客観的に見れば、十分にそうだろう。そしてその実態も、また。
「あんた達が狙って『作った』のかは知らないが……知っているからこそ、あんたはネールの出身がジレネロストだって聞いて、すぐに気づいたはずだ。……ネールの強さの秘密と、ジレネロストの研究が明るみに出ることの危険性に」
魔物というものは、大きく分けて2つある。
1つは、魔力から生まれ出た純粋な魔物。ドラゴンの類など、力の強い魔物はこれであることが多い。
そしてもう1つは……獣が濃い魔力に曝されて、魔物へと変じたものだ。
羆が魔力によって金剛羆になる。ただの鷲が鋼鉄の風切り羽を持つ鋼鉄鷲になったり、蛇が大樹蛇へと変じたり……中には、猫が氷雪虎になったという報告も聞く。
……では。
人間は、どうなのだろうか。
……はじめ、ランヴァルドは『人間は魔物にはならないだろうな』と考えていた。というのも……ランヴァルドは魔力酔いする性質であるからだ。
そう。ランヴァルドは魔獣の森をはじめとした、魔力の濃い場所をいくつか経験しているが、それらでランヴァルドの身に起きた変化といったら、魔力酔いによる体調不良程度なものである。
ランヴァルドは元々、大して魔力を持っていないということもあり、魔力酔いしやすい性質であるが……それ故に、魔力に曝されても精々がその程度、ということであった。
……だが。
ジレネロストの古代遺跡を調べていて見つけてしまった研究の報告書。あそこには、『動物の子供の方が、成功率が高い』とあった。
いい加減、体内の魔力もある程度安定した大人ではなく……不安定で柔軟な状態の子供であるならば。そうであるならば、魔力を異物として体が魔力酔いするのではなく、魔力を受け入れ、その体を……能力を、作り替えてしまうのではないか、と。
更に、ネールは遺跡の傍に住んでいた。
そこに遺跡があるとは知らなかったかもしれないが、野山で遊び回る中、遺跡のすぐ近くに居ることも多かっただろう。或いは、遺跡の中に迷い込んだことくらい、あったかもしれない。
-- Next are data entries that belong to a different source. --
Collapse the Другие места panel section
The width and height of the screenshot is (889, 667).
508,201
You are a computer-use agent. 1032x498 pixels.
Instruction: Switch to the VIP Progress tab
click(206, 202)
……体が完成していない子供が、濃い魔力に頻繁に曝されていた、と考えられるのだ。
そして何より……ネールの、力。
ドラゴンの首を一太刀に落とすことも、氷晶のゴーレムを破壊することだって……並大抵の人間には不可能な所業である。『ありえない』と言ってもいい。
だが、ネールにはそれができる。
ドラクスローガでは領主ドグラスに『古代人か』と言わせしめたネールは、ああ、確かに古代人じみていることは間違いない。
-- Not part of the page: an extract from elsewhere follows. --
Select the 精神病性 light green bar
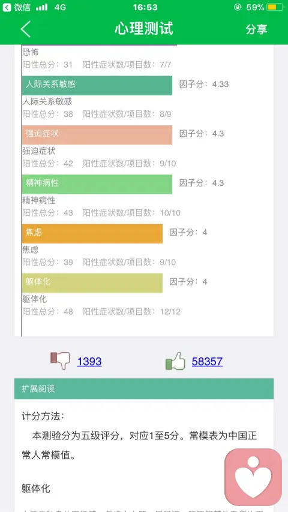The image size is (288, 512). (x=97, y=184)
かつて、当たり前に魔法を使っていたとされる古代人は、さぞかし魔力が多かったのだろう。そしてネールもまた、魔力が多い。十分すぎるほどに、多い。
何故ならネールは……。
「ネールは、ジレネロストの古代遺跡研究から漏れた魔力で変質した……言っちまえば、人間の魔物なんだろうからな」
ランヴァルドがそう言えば、アンネリエは険しい表情で唇を引き結んだ。
しばらく、天幕の中を沈黙が支配していた。
だが、アンネリエがやがて、沈黙を破る。
「……お父様の政策は、失敗でした。古代魔法の遺跡になど、手を出すべきではなかった」
アンネリエはそう言って、深く俯く。その姿は罪を自覚して斬首を待つ囚人のようにも見えた。
だが。
「ジレネロストだけではない。世界を滅ぼしかねない過ちです。……ならばせめて」
アンネリエが再び顔を上げた時……その表情はまるで、神託を受けた革命家か何かのようにも、見えたのである。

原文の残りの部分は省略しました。